• 抜粋:
──────────────────────────────

朝日「天声人語」、日経「春秋」、ほぼ日「今日のダーリン」からリーダーシップ論の両面性を読み取る
台風12号、居座る。
このところ毎日、書いている。
アメリカのハリケーンは、
「アイリーン」や「カテリーナ」など女性名だが、
日本では男性名にして、
この居座り台風を、
「ナオト」と名付けようか。
さて「ヨシヒコ」はなかなか評判がいい。
期待値含みの評判であることは確かだが。
一面トップのコラムで、
ヨシヒコが様々に取り上げられている。
煎じ詰めると、どれもリーダーシップ論。
朝日新聞『天声人語』。
「たらい回しの民主党3代目ながら、批判の声は小さい」
「泥臭さを売る作戦は功を奏しているようだ」
「世の中、長所で嫌われる人もいれば、
短所で好かれる人もいる」
「トップリー ダーには弱点ともいえる『地味さ』を裏返して、
プラスの資質に見せる才はなかなかだ」
朝日はいつも、民主党に好意的。
民主党に辛口の日経新聞の『春秋』は、
「PM理論」を持ち出した。
社会心理学者・三隅二不二さんが唱えた「リーダーの分類」。
目標達成を優先しぐいぐい引っ張るパフォーマンス(P)型。
人間関係や和を大事にするメンテナンス(M)型。
「1人で両方の性格や能力を兼ね備え、
場面に応じて巧みに使い分けるのが理想かもしれない」
ただし「そういう人はまずいない」
「P型は、えてして他人への気遣いが足らなくなる」
だから「ベンチャー企業の立ち上げ」には向いている。
一方、「構成員にやる気や経験が十分ある場合」、
M型の方が業績が上がる。
ここでは組織構成員の資質が問われる。
コラムニストはヨシヒコを「M型ふう」と見立てる。
「変なことをしない」経営者もM型。
「困難なときユーモアで緊張を和らげるのもM型の得意技」
M型のリーダーが率いる集団の落とし穴は、
「妥協や甘えが生まれやすい」こと。
新リーダーのNさん、
心しよう。

──────────────────────────────

• 取り組む課題:
a. 抜粋のうち、「朝日「天声人語」、日経「春秋」から「煎じ詰めると、どれもリーダーシップ論。」までの部分を、一字も変えずに書き出しなさい。
b. 抜粋にある「ここでは組織構成員の資質が問われる。」という一文を英語に訳しなさい。

• 提供データ:
──────────────────────────────

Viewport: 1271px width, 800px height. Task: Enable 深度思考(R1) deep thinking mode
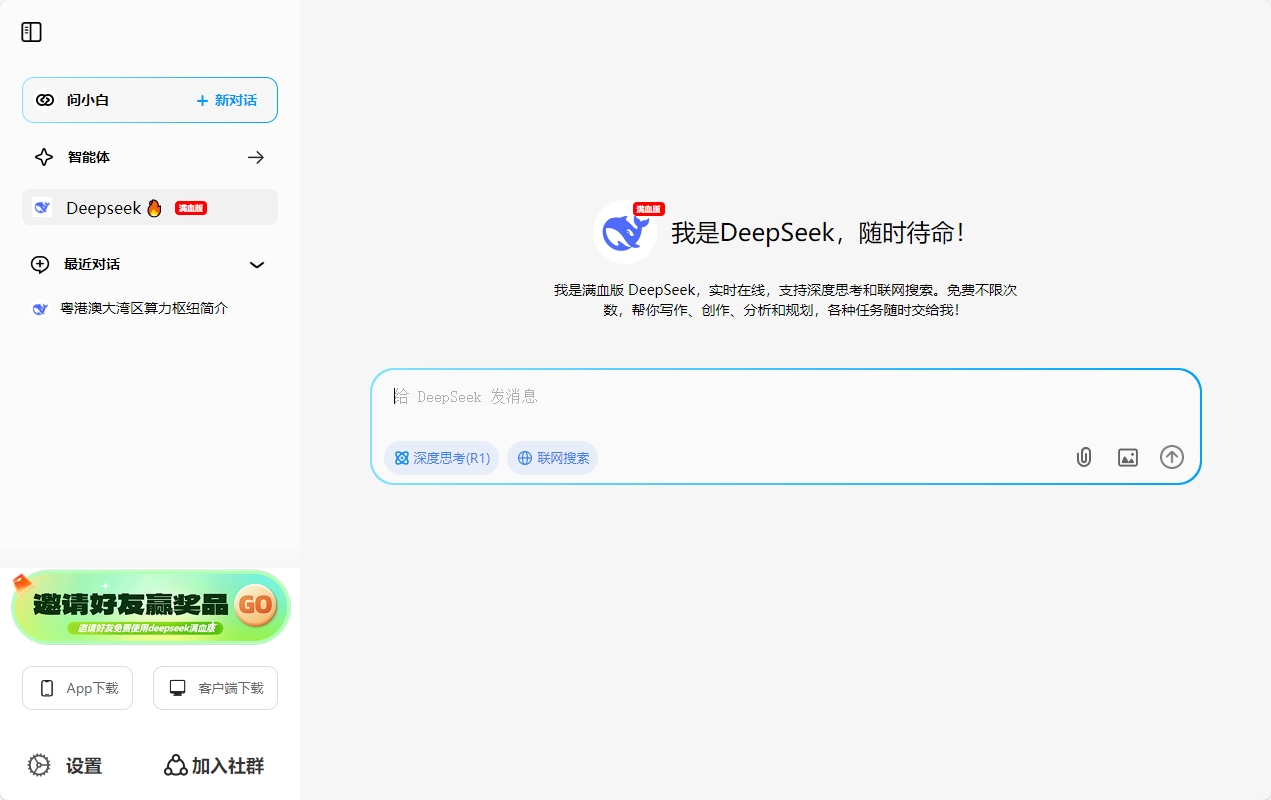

──────────────────────────────

• 順に並べた解答:
a.
朝日「天声人語」、日経「春秋」、ほぼ日「今日のダーリン」からリーダーシップ論の両面性を読み取る
台風12号、居座る。
このところ毎日、書いている。
アメリカのハリケーンは、
「アイリーン」や「カテリーナ」など女性名だが、
日本では男性名にして、
この居座り台風を、
「ナオト」と名付けようか。
さて「ヨシヒコ」はなかなか評判がいい。
期待値含みの評判であることは確かだが。
一面トップのコラムで、
ヨシヒコが様々に取り上げられている。
煎じ詰めると、どれもリーダーシップ論。

b. Here, the qualities of the organization's members are called into question.